Q: Steve, if you don’t mind me asking, what made you choose Prolotherapy versus, you know, the gamut of treatment options for yourself?
A: I have so many clients that have knee problems and knee tears and this and that and I generally, all day long am dealing with medical records and what not, and I’ve got friends who are ortho surgeons, and really didn’t have a friend who did knees. If I did, maybe I would have gone to him, but I had no interest in going to an orthopod and figured I’d exhaust all the other remedies or avenues first. My son had such a great result with his shoulder and as I did more and more research, and then the New York Times just ran a front page article. Did you see that? On one of the NFL guys that came back after three weeks when they expected it to be an eight week injury.
Q: Yes.
A: I don’t remember what the details were but I’m assuming it wasn’t just blood spinning. That it was a combination of agents that they put in. And can I ask you a question? Are you guys injecting the hyaluronic acid?
Q: Steve, we have in the past used hyaluronic acid, but currently, we didn’t see it cause regeneration, per se. It was adding expense to the procedure and we just didn’t see the benefit of it. Obviously clients come here to hopefully to get cured of their pain or at least the majority of their pain. We saw it give temporary relief. We weren’t seeing any long term relief.
A: Right.
Q: That’s why we don’t even have it in the office. Occasionally I’ll get somebody who wants it so we might special order it for them.
A: Then do you have, are you going to put a sign in your waiting room, “Screaming patients mean things are working well.” (he laughs)
Q: When Doug [our Patient Liaison] meets with them, he kind of goes over that. “You’re going to hear different kinds of screams. This is the bad kind of scream, it sounds like this. This is the good kind of scream, it sounds like that.” (he jokes)
A: Right. Hallelujah screams! Right!
Q: We appreciate your time.
A: Sure.
Q: Thank you so much. Can others contact you via email?
A: Yes, that’s fine. crifase@aol.com.
Q: Thanks Steve.
A: Okay.
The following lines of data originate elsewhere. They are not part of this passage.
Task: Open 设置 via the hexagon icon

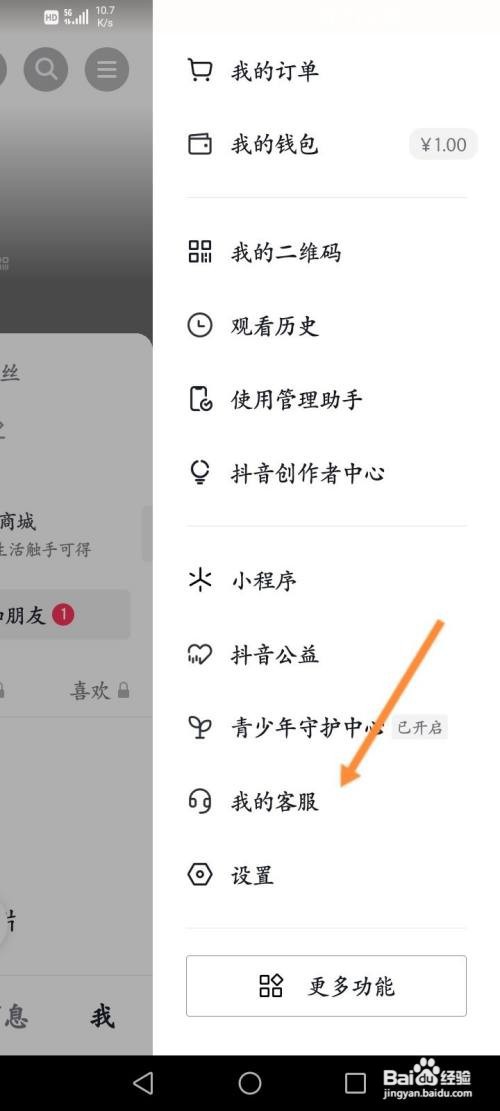Action: (x=200, y=875)
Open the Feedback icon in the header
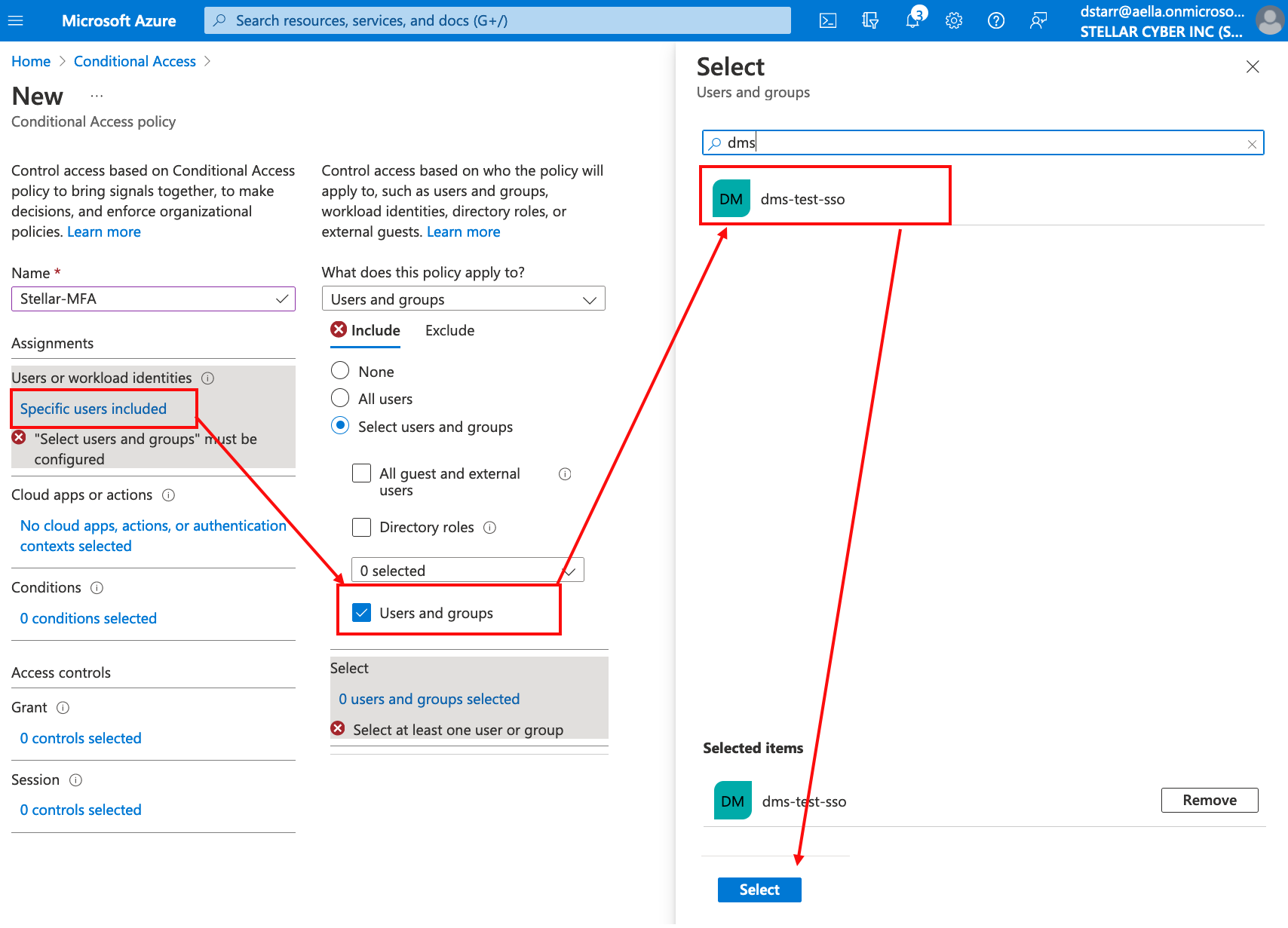The height and width of the screenshot is (928, 1288). (1038, 20)
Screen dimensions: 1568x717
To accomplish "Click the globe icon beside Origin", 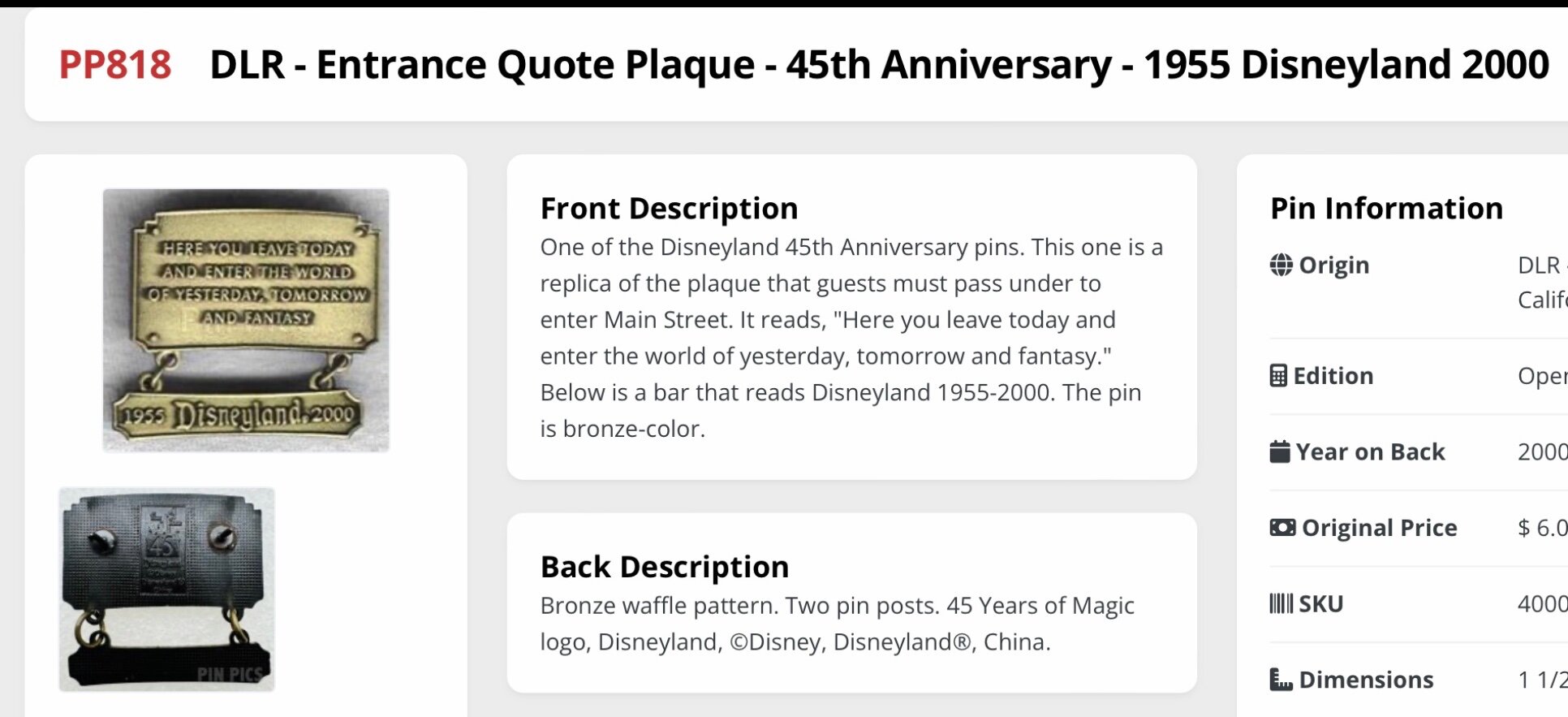I will pos(1281,266).
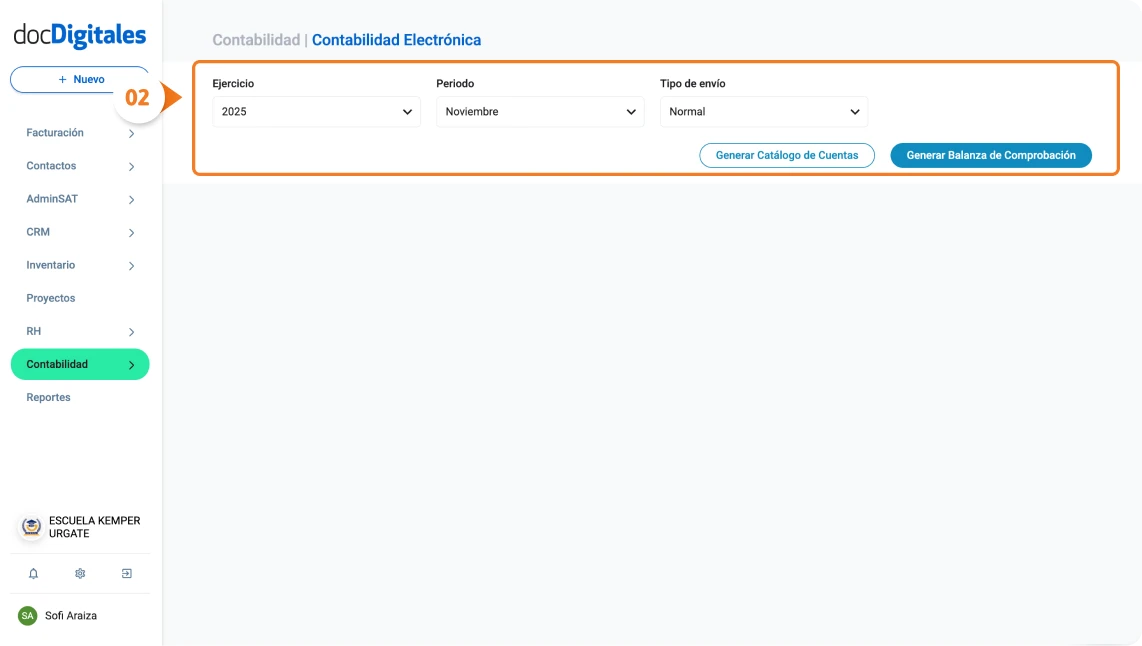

Bye.
TO CONTACT MR. CHRIFASE
Steven Chrifase, Ltd
8 South Michigan Suite 2000, Chicago, Illinois 60603
Telephone: 312.855.0511
Fax: 312.855.0537
www.stevencrifase.com
EDITOR’S NOTE
Moral to the story: if your physician recommends surgery, please make sure to explore all options, ask for risk-benefit information, as well as detailed success statistics and furthermore, explore non-surgical alternatives, such as Prolotherapy, where indicated.